Could you update everything from the line that contains "At what coordinates should I click to accomplish: Select" down to the line that contains "pyautogui.click(x=415, y=334)" by putting "Display size" wherever "Screen dimensions" appears? Return only those lines, with nothing else changed.

» Data entries:
........
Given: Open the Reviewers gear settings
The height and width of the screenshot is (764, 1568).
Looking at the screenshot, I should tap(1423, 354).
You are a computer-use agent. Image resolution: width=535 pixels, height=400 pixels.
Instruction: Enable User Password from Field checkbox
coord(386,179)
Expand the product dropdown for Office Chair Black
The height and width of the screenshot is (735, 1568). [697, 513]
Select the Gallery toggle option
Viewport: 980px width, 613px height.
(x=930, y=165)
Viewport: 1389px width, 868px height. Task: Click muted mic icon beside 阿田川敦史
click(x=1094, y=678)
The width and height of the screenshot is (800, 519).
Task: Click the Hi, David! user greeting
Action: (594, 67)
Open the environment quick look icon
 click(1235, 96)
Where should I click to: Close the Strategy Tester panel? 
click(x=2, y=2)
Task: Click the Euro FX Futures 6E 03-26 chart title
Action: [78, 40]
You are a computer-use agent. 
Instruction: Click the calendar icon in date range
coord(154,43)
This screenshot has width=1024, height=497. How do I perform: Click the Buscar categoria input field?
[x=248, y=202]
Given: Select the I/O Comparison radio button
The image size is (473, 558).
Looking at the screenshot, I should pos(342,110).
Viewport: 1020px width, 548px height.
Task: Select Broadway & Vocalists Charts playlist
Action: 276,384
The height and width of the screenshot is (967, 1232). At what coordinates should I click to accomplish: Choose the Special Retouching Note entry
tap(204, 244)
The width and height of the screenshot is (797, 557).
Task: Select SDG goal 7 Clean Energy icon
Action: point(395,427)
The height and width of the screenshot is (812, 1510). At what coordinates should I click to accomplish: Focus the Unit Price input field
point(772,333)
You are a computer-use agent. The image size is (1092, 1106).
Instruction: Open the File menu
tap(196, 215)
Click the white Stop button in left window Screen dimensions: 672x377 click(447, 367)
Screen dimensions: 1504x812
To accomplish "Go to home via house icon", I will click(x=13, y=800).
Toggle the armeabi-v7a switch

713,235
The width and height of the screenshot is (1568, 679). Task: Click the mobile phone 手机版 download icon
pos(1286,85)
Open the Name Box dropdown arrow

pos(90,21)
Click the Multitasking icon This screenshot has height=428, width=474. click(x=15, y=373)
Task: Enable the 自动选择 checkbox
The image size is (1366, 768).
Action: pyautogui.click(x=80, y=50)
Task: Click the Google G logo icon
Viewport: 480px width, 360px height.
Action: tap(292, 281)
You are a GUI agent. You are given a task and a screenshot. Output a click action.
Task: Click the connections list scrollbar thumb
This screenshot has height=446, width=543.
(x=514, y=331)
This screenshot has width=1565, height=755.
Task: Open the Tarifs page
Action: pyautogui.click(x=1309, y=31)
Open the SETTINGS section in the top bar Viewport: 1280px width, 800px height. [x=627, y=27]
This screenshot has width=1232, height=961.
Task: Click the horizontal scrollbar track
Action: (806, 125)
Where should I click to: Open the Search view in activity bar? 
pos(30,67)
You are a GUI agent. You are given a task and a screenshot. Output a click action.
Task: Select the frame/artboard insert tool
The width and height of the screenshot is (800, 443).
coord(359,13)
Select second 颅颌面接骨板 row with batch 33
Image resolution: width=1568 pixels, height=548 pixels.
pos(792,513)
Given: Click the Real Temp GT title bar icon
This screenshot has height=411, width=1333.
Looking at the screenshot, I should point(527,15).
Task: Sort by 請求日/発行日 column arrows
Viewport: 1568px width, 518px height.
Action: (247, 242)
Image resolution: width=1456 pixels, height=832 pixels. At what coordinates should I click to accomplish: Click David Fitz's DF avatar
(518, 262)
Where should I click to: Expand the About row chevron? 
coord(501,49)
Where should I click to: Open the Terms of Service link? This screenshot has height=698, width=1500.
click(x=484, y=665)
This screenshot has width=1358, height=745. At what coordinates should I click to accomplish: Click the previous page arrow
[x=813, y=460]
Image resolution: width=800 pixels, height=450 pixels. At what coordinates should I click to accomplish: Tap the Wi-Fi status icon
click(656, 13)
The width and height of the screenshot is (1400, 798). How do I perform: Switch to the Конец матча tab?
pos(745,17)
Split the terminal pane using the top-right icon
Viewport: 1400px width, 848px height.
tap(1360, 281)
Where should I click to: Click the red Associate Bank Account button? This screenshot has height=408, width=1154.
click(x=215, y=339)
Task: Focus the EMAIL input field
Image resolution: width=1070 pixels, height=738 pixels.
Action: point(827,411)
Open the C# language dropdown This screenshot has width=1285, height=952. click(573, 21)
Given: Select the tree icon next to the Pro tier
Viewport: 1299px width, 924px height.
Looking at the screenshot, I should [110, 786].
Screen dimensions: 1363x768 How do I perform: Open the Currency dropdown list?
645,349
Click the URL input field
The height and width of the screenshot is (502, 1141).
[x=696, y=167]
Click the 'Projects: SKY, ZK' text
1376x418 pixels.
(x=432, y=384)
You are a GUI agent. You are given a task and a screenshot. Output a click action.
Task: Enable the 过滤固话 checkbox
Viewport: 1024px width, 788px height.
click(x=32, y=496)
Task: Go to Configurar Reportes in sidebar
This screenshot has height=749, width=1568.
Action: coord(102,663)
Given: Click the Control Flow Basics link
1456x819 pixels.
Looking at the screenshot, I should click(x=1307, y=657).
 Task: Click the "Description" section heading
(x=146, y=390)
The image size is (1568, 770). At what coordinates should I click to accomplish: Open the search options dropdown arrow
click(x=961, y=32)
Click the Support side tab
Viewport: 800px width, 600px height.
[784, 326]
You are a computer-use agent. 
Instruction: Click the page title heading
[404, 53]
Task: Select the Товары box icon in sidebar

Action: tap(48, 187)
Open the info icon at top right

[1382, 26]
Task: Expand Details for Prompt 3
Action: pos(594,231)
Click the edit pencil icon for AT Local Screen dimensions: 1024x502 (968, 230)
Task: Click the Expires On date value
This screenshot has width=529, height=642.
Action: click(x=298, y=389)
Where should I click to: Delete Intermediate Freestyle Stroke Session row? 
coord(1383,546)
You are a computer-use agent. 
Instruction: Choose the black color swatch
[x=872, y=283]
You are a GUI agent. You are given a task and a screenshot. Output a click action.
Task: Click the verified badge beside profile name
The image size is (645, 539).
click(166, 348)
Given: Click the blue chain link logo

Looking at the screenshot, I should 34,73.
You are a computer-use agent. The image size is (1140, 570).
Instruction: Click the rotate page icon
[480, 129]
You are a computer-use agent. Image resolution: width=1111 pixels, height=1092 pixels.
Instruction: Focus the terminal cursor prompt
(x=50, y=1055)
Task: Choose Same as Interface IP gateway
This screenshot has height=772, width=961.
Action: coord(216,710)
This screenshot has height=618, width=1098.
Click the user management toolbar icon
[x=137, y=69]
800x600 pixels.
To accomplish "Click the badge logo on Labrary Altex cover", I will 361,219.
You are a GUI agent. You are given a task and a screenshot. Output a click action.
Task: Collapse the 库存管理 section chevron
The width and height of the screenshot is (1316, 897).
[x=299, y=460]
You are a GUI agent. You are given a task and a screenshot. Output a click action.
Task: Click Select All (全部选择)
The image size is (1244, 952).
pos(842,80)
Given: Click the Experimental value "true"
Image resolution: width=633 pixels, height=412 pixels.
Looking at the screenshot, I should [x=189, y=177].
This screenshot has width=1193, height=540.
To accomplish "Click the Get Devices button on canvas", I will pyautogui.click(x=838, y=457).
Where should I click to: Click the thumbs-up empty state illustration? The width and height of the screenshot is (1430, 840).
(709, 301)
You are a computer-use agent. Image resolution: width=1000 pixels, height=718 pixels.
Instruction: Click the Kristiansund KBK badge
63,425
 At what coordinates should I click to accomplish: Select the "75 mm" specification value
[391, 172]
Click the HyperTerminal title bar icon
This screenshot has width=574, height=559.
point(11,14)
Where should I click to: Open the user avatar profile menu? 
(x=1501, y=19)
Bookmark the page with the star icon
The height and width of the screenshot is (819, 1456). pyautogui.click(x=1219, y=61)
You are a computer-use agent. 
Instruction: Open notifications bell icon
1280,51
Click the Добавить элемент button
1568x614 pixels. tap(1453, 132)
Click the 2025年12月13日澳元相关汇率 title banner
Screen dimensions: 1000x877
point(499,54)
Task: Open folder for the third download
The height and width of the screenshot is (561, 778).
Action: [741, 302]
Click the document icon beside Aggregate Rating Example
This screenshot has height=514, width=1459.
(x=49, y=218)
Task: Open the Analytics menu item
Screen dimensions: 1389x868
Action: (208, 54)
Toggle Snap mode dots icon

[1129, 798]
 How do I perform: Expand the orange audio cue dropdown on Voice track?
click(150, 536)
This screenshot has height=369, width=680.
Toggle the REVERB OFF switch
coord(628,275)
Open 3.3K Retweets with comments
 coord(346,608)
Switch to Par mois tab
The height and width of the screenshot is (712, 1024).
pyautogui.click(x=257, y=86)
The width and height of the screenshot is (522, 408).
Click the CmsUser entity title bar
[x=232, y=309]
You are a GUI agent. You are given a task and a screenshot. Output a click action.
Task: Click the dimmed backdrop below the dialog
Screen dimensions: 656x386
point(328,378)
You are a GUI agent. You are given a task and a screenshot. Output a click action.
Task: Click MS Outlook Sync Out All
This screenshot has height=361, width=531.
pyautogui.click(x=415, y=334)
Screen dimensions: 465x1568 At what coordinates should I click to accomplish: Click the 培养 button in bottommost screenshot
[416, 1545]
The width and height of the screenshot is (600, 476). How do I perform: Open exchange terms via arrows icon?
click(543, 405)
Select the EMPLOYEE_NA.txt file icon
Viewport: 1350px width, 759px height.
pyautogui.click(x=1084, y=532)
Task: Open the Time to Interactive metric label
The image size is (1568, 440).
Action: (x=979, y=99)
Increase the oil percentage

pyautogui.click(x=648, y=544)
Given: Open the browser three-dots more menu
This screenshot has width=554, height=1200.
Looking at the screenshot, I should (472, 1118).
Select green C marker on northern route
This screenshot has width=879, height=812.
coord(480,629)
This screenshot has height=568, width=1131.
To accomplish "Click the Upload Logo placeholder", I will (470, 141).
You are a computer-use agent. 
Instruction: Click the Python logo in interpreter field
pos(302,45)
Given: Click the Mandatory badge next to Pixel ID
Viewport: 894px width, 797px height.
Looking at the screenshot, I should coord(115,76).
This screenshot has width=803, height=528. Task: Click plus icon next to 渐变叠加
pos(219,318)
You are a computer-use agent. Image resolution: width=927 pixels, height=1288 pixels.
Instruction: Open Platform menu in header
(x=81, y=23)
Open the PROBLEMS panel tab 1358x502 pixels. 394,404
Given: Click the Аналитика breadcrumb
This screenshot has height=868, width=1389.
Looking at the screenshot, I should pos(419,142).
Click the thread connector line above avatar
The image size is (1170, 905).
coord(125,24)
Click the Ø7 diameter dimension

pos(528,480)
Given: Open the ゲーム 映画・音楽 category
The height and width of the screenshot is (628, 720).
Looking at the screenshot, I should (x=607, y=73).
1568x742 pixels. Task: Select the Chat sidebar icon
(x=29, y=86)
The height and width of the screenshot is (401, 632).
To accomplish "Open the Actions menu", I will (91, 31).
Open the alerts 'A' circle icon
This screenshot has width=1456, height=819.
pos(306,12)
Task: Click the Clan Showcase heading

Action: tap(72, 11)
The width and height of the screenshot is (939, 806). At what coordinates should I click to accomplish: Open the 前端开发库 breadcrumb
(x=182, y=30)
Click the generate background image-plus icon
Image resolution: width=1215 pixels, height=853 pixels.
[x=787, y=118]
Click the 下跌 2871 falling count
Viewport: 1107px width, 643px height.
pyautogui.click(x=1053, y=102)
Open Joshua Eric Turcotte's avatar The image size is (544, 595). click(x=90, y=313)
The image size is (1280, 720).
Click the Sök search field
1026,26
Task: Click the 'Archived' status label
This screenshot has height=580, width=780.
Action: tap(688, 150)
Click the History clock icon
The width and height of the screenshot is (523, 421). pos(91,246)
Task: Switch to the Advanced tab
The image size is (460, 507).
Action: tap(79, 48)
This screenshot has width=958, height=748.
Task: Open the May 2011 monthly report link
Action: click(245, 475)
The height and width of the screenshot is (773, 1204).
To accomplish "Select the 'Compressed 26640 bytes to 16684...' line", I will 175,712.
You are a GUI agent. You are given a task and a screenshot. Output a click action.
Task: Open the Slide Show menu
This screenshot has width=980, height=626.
........
» Output of the exercise:
 At what coordinates should I click to accomplish: Select the "75 mm" specification value
[391, 172]
Click the HyperTerminal title bar icon
This screenshot has width=574, height=559.
point(11,14)
Where should I click to: Open the user avatar profile menu? 
(x=1501, y=19)
Bookmark the page with the star icon
The height and width of the screenshot is (819, 1456). pyautogui.click(x=1219, y=61)
You are a computer-use agent. 
Instruction: Open notifications bell icon
1280,51
Click the Добавить элемент button
1568x614 pixels. tap(1453, 132)
Click the 2025年12月13日澳元相关汇率 title banner
Display size: 1000x877
point(499,54)
Task: Open folder for the third download
The height and width of the screenshot is (561, 778).
Action: [741, 302]
Click the document icon beside Aggregate Rating Example
This screenshot has height=514, width=1459.
(x=49, y=218)
Task: Open the Analytics menu item
Display size: 1389x868
Action: (208, 54)
Toggle Snap mode dots icon

[1129, 798]
 How do I perform: Expand the orange audio cue dropdown on Voice track?
click(150, 536)
This screenshot has height=369, width=680.
Toggle the REVERB OFF switch
coord(628,275)
Open 3.3K Retweets with comments
 coord(346,608)
Switch to Par mois tab
The height and width of the screenshot is (712, 1024).
pyautogui.click(x=257, y=86)
The width and height of the screenshot is (522, 408).
Click the CmsUser entity title bar
[x=232, y=309]
You are a GUI agent. You are given a task and a screenshot. Output a click action.
Task: Click the dimmed backdrop below the dialog
Display size: 656x386
point(328,378)
You are a GUI agent. You are given a task and a screenshot. Output a click action.
Task: Click MS Outlook Sync Out All
This screenshot has height=361, width=531.
pyautogui.click(x=415, y=334)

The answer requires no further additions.